Saudi Arabia and Russia worked through their differences, leading to an agreement for a record cut in oil production worldwide in hopes of raising prices for crude oil and gasoline.
OPEC agreed to cut 10 million barrels a day, about 10% of their production, while the rest of the world’s producers are cutting 5 million barrels from their daily output. The move was designed to stem the tide of falling prices; however, in the short term it’s had the opposite effect.
Oil prices moved lower on Thursday because investors aren’t sure the move will have the desired impact because demand is low and there is still a massive amount of supply for the market due to the coronavirus. The markets are shut down until April 14 as talks continue.
(Trump threatens tariffs as gasoline prices waver in face of virus.)
“The reported OPEC+ production cut of 10 million barrels a day, if ratified, just isn’t enough to plug the 15- to 20-million b/d near-term imbalance in the marketplace and avoid tank tops in May,” S&P Global wrote in a research note.
U.S. West Texas Intermediate fell 9.29%, or $2.33, to settle at $22.76 per barrel, CNBC.com reported. Earlier in the day, the contract had been up more than 12% trade at a session high of $28.36. International benchmark Brent crude slipped 4.14% to settle at $31.48, after earlier hitting a high of $36.40.
The spike occurred because rumors floated that the cuts would be 20 million barrels a day — a number that investors clearly saw as making an impact. However, now prices are likely to remain low, analysts believe.

**Work to complete**
**A.** Rewrite the paragraph of the oil-production article that begins "U.S. West Texas Intermediate fell" as a brief list that keeps its main facts.
**B.** Pick up the article on the OPEC+ oil production cut after its final sentence and continue it.
The items that follow are not required for any of this work.

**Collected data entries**
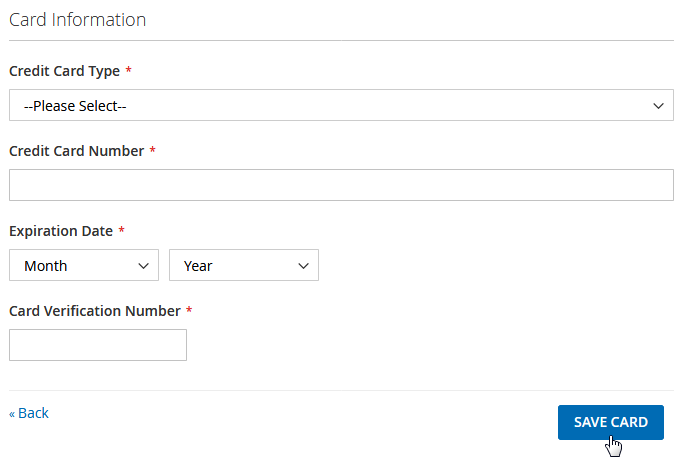This screenshot has width=682, height=465.
Task: Click the Credit Card Number label
Action: click(x=75, y=151)
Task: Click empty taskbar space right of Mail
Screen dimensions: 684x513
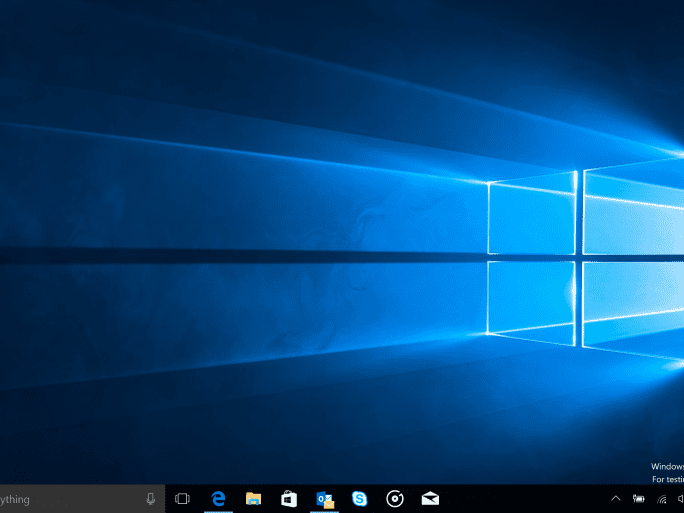Action: 520,498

**Results for each task**
**A.**
- U.S. West Texas Intermediate fell 9.29% ($2.33) to settle at $22.76 per barrel, according to CNBC.com.
- Earlier in the day, it had been up more than 12%, reaching a session high of $28.36.
- Brent crude, the international benchmark, slipped 4.14% to settle at $31.48.
- Brent had earlier hit a high of $36.40.

**B.**
(National average for gas prices tumbles below $2 a gallon.)
“The market has been underwhelmed by the proposed 10m/bd production cut, perhaps because of early expectations of a massive 20m/bd reduction,” said Helima Croft, RBC’s global head of commodities research. “However we contend that it is crucial to turn off the tap off the tap in the midst of colossal demand crash and bring the price war to a swift conclusion.”
Complicating the efforts to drive prices up is that Mexico has not agreed to go along with the plan. The country has agreed to cut some production, but not at the levels the rest of the producers have agreed to, jeopardizing the entire agreement.
OPEC said in a statement that the initial 10 million barrels per day cut would last in May and June, before tapering to 8 million barrels per day for the rest of the year. Beginning in January 2021, the cuts would decrease to 6 million barrels per day, which would continue through April 2022, according to the statement.
(Gas prices tumble as coronavirus strikes the U.S.)
Total oil stocks in the United States are up by 86.5 MMbbl, about 7%, compared with a year ago and stand at 1.32 billion barrels (excluding the Strategic Petroleum Reserve), according to the Energy Information Administration.